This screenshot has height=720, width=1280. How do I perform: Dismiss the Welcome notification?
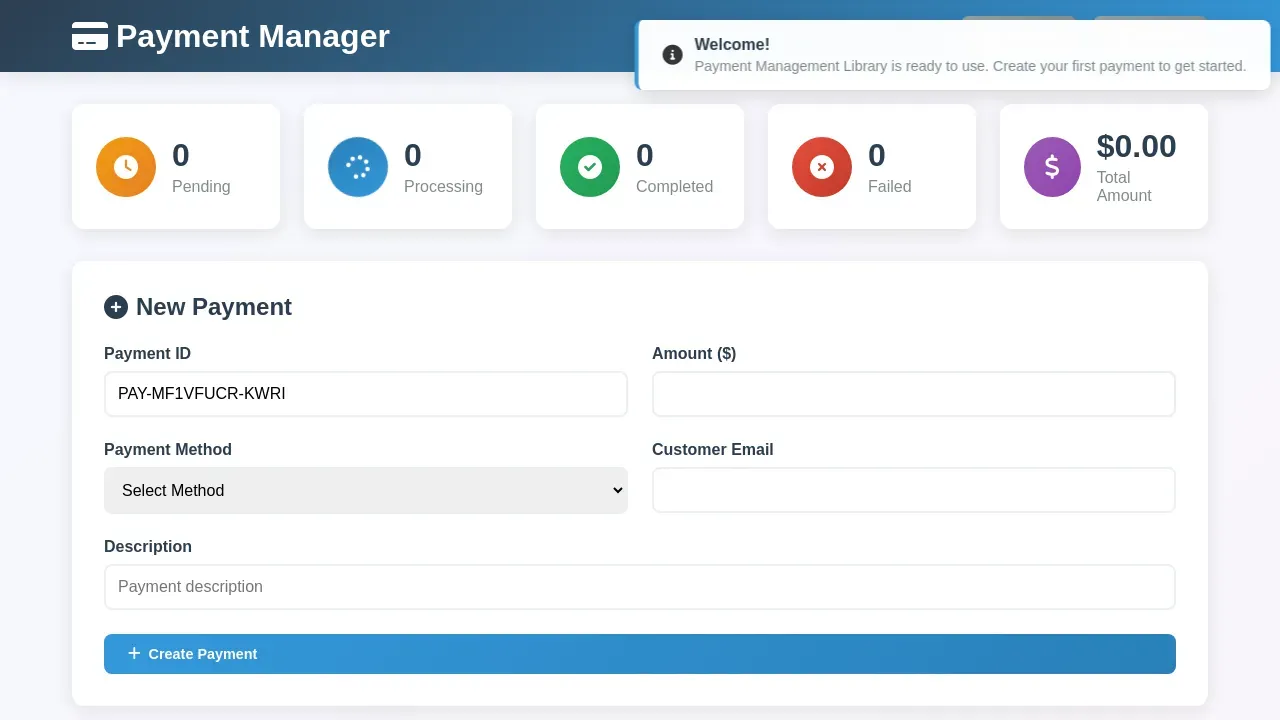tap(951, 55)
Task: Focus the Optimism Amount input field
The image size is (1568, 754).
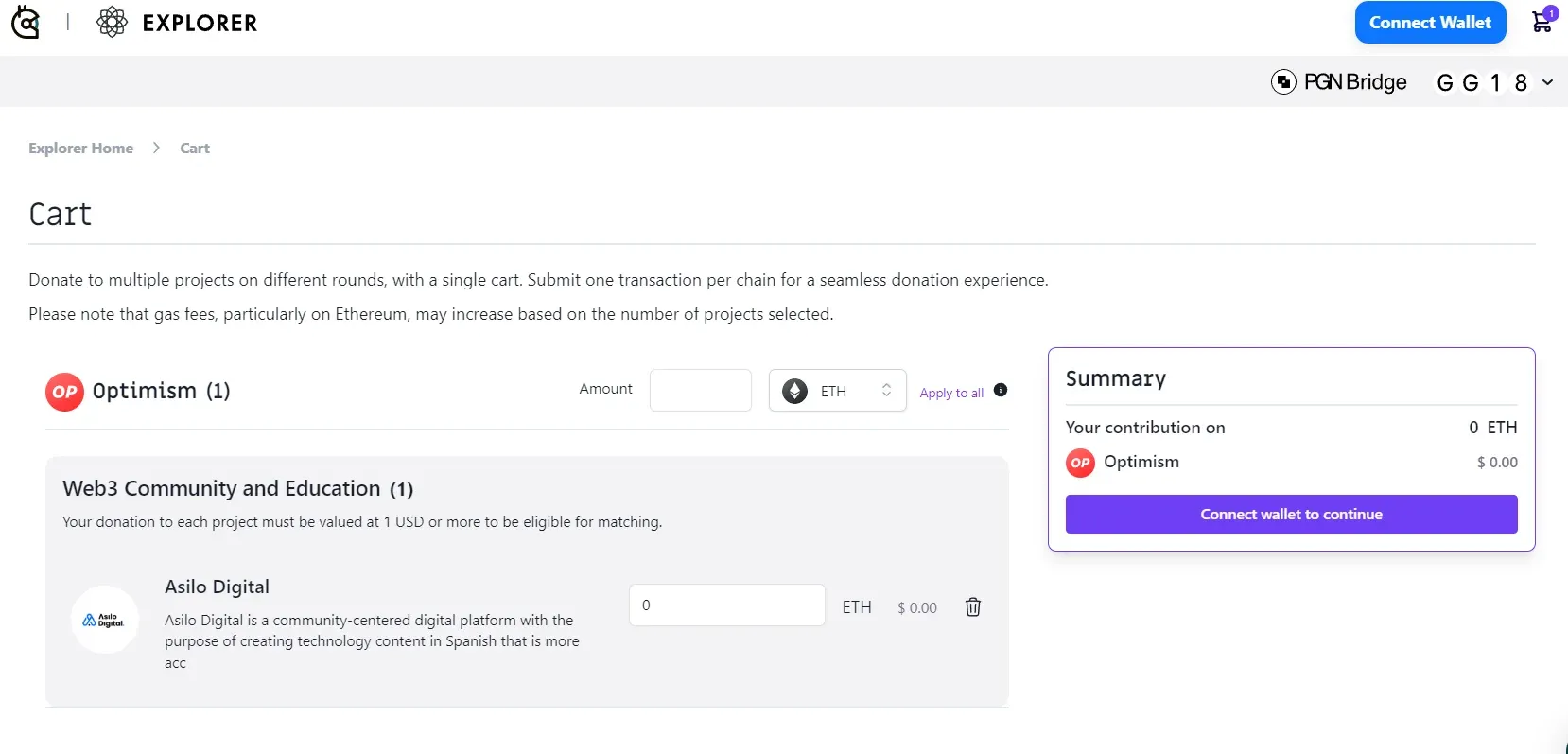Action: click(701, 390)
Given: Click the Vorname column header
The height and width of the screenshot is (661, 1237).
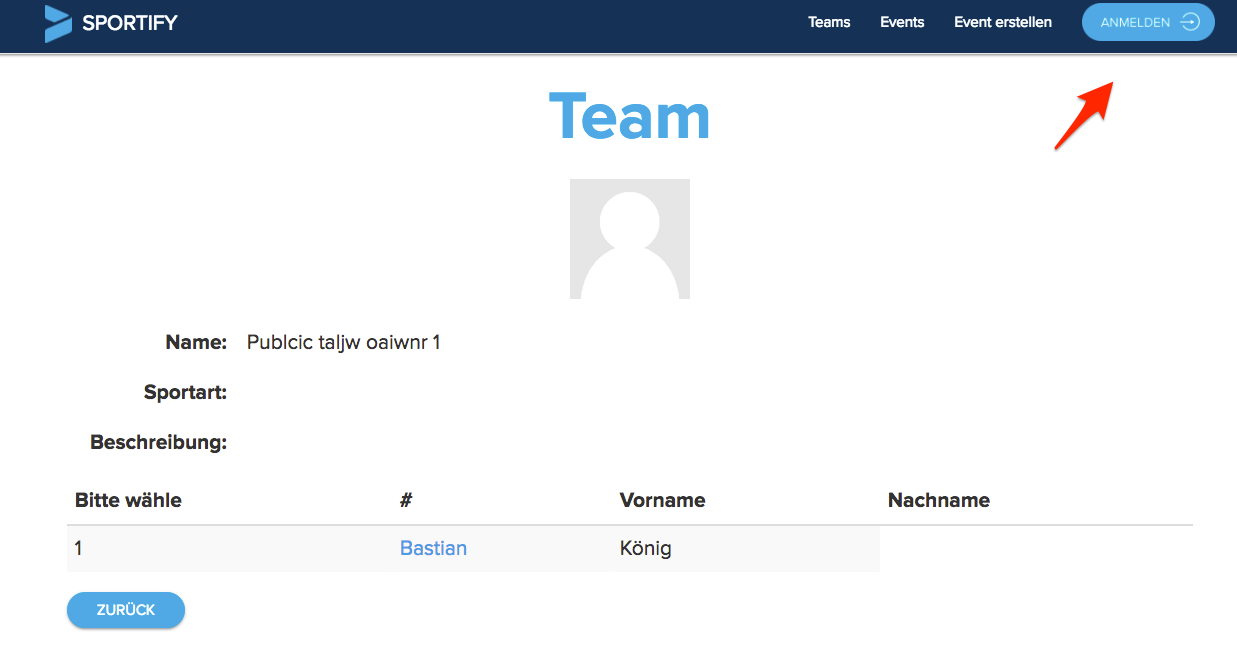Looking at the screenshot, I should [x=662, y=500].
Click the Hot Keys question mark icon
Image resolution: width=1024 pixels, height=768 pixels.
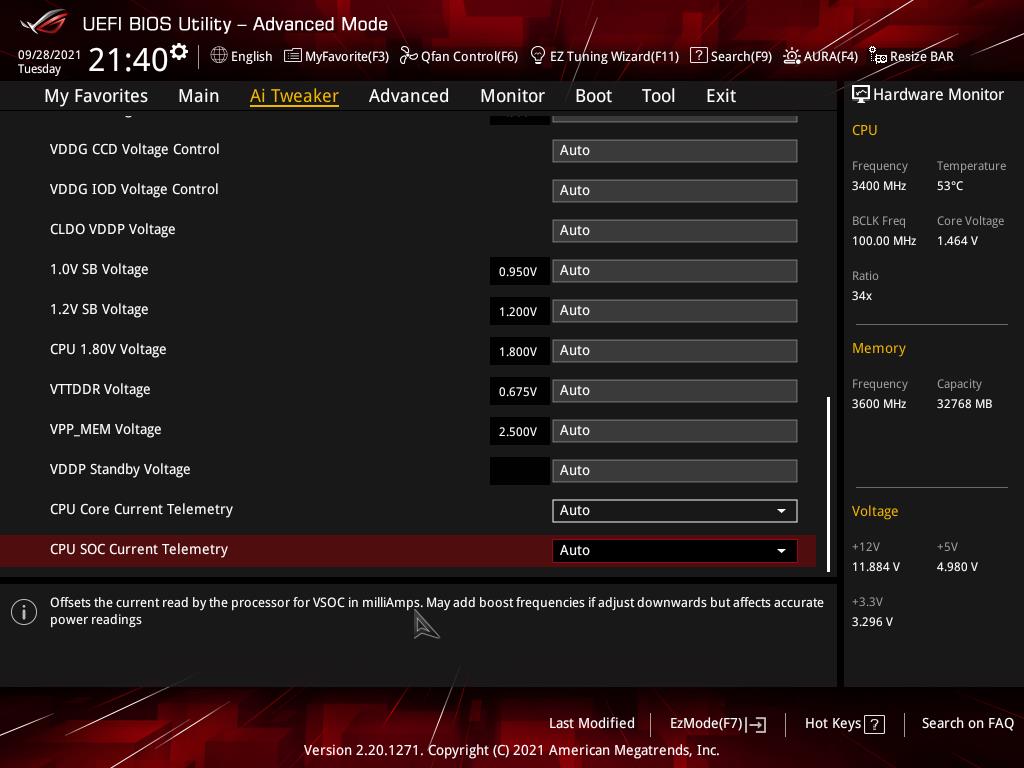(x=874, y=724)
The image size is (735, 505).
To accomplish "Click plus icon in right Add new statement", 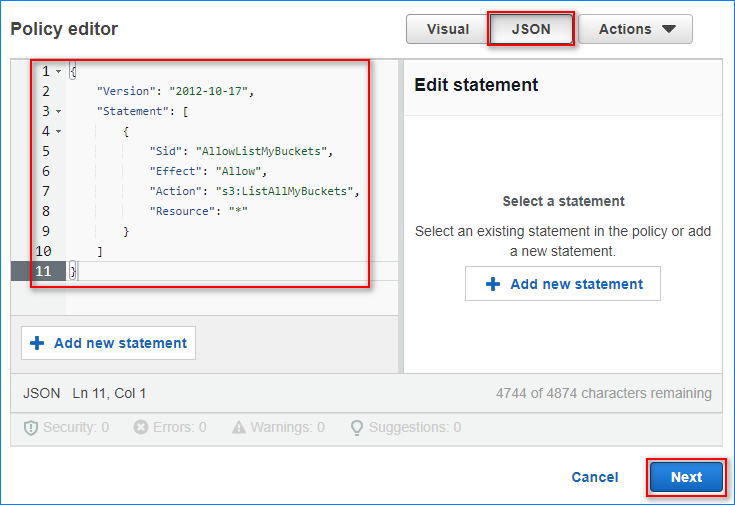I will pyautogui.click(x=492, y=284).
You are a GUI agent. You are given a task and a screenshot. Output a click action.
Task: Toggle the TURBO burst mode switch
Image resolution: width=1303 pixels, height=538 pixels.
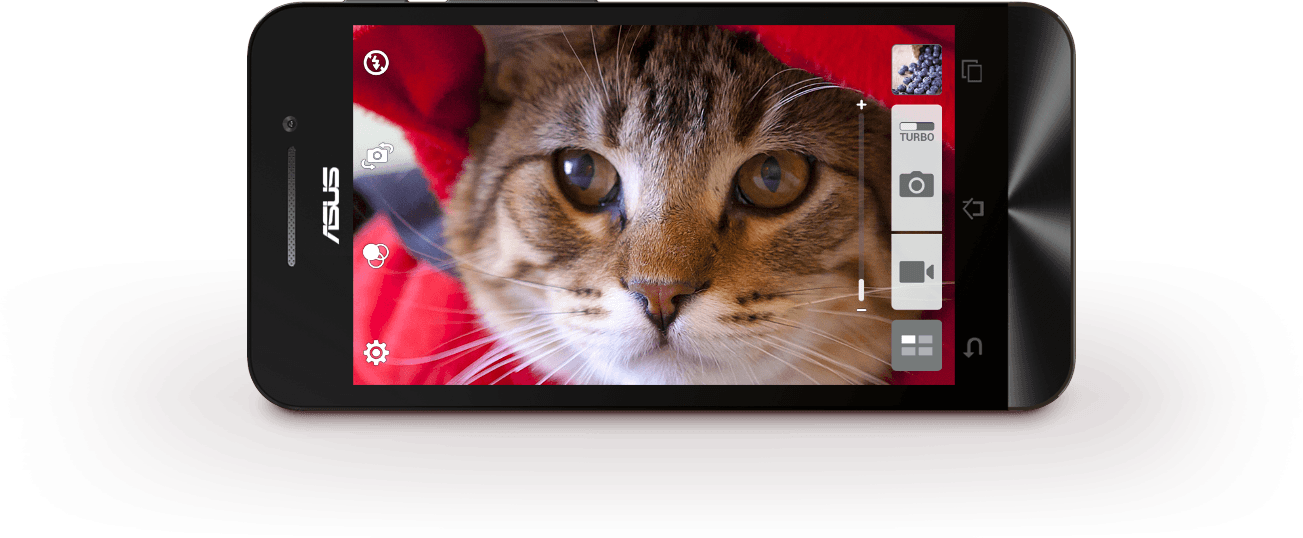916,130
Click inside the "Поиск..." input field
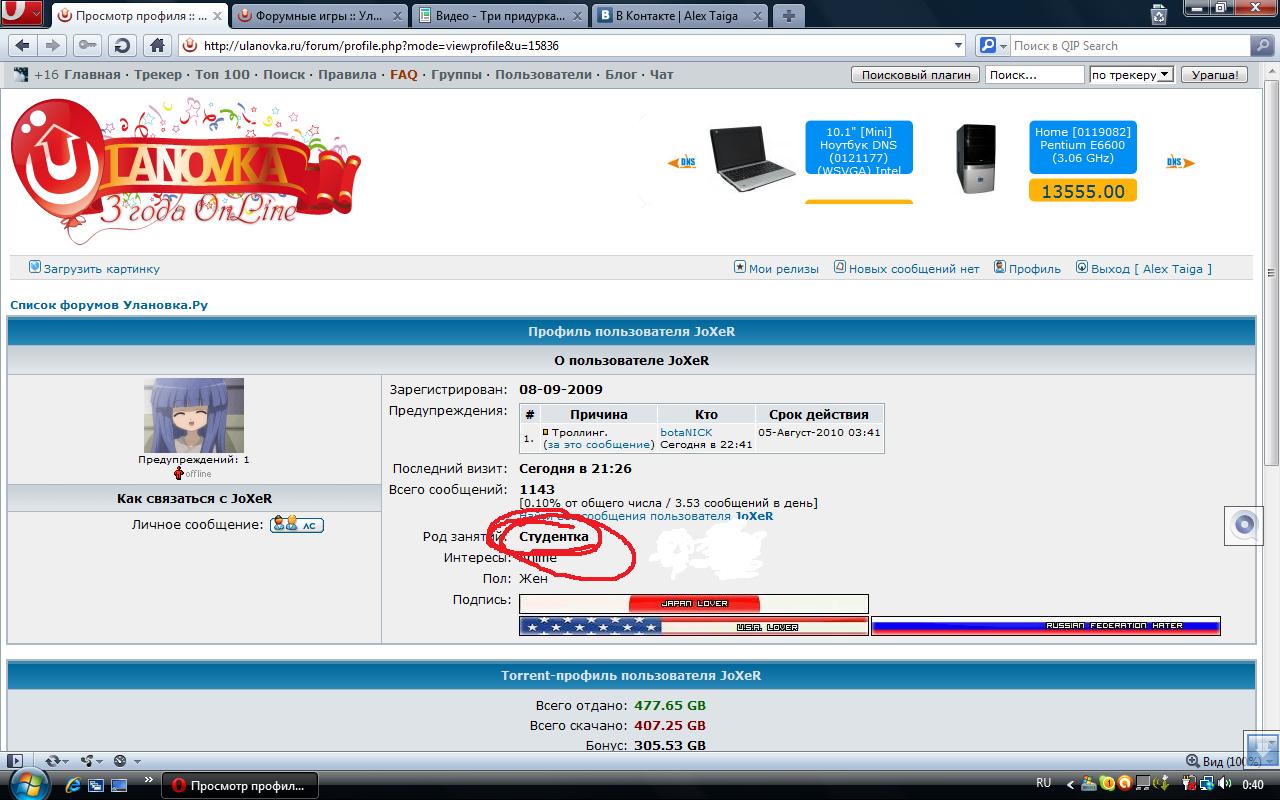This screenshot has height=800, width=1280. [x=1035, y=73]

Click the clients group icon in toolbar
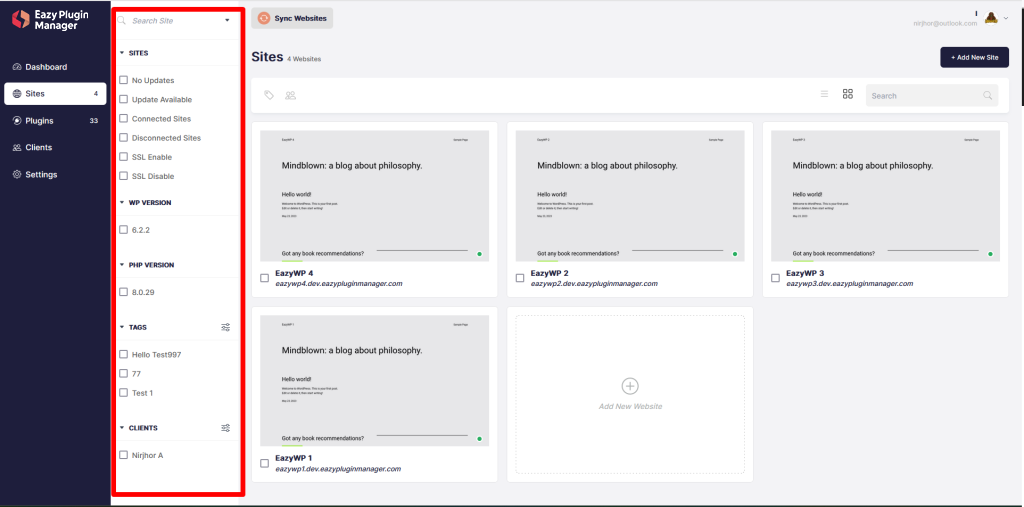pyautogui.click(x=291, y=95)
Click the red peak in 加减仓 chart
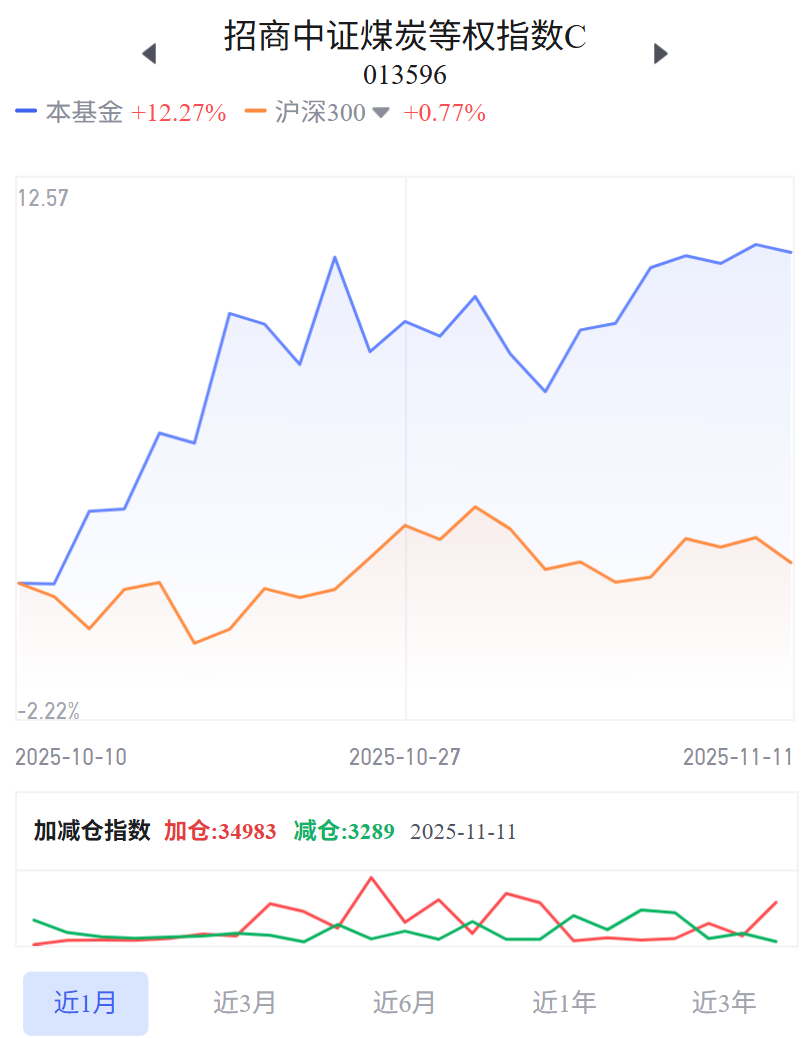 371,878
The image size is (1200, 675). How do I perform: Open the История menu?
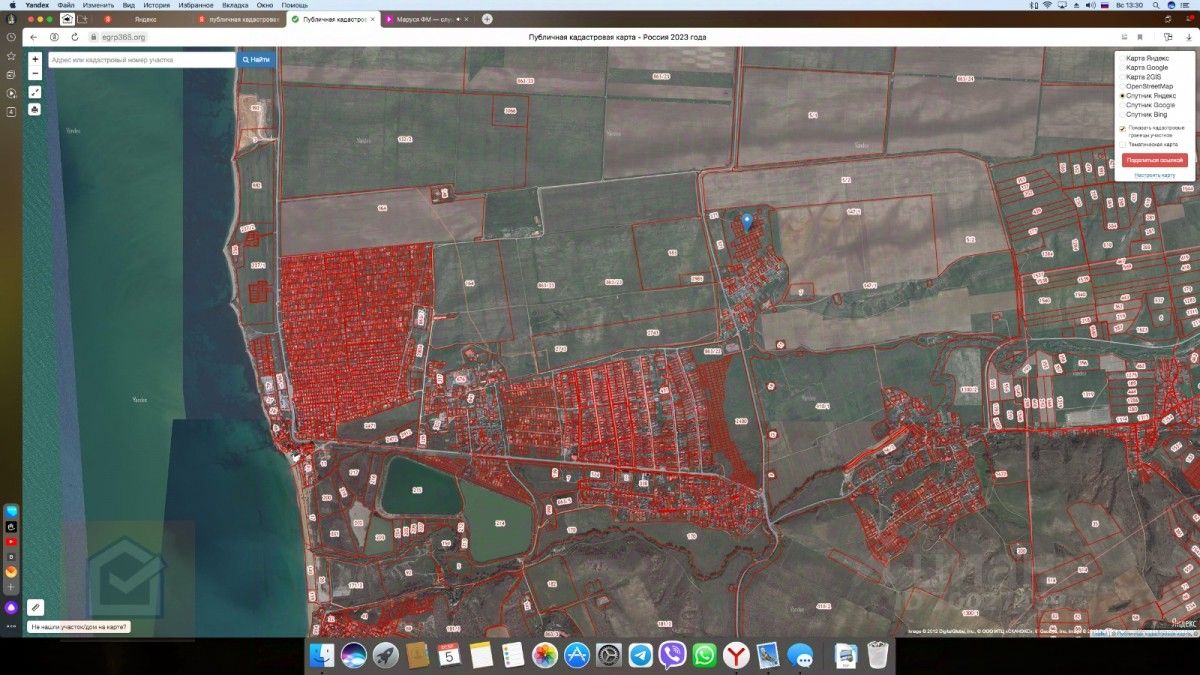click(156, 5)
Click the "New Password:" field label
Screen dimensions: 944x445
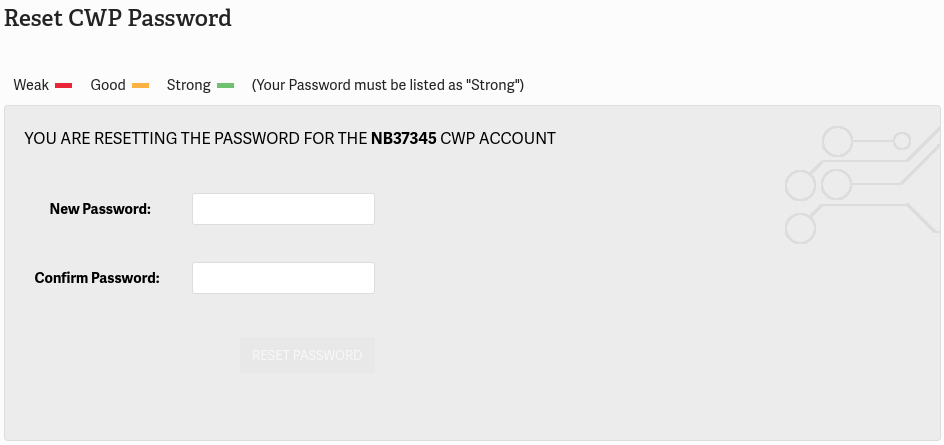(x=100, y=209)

***

Directions >>
Pictures are to be left out, and the lines from the beginning of the records through the line with "Given: Click the Vorname column header" are to be printed exactly, with nothing added.

Written reply >>
This screenshot has height=720, width=1280. How do I perform: Dismiss the Welcome notification?
tap(951, 55)
Task: Focus the Optimism Amount input field
The image size is (1568, 754).
Action: click(701, 390)
Given: Click the Vorname column header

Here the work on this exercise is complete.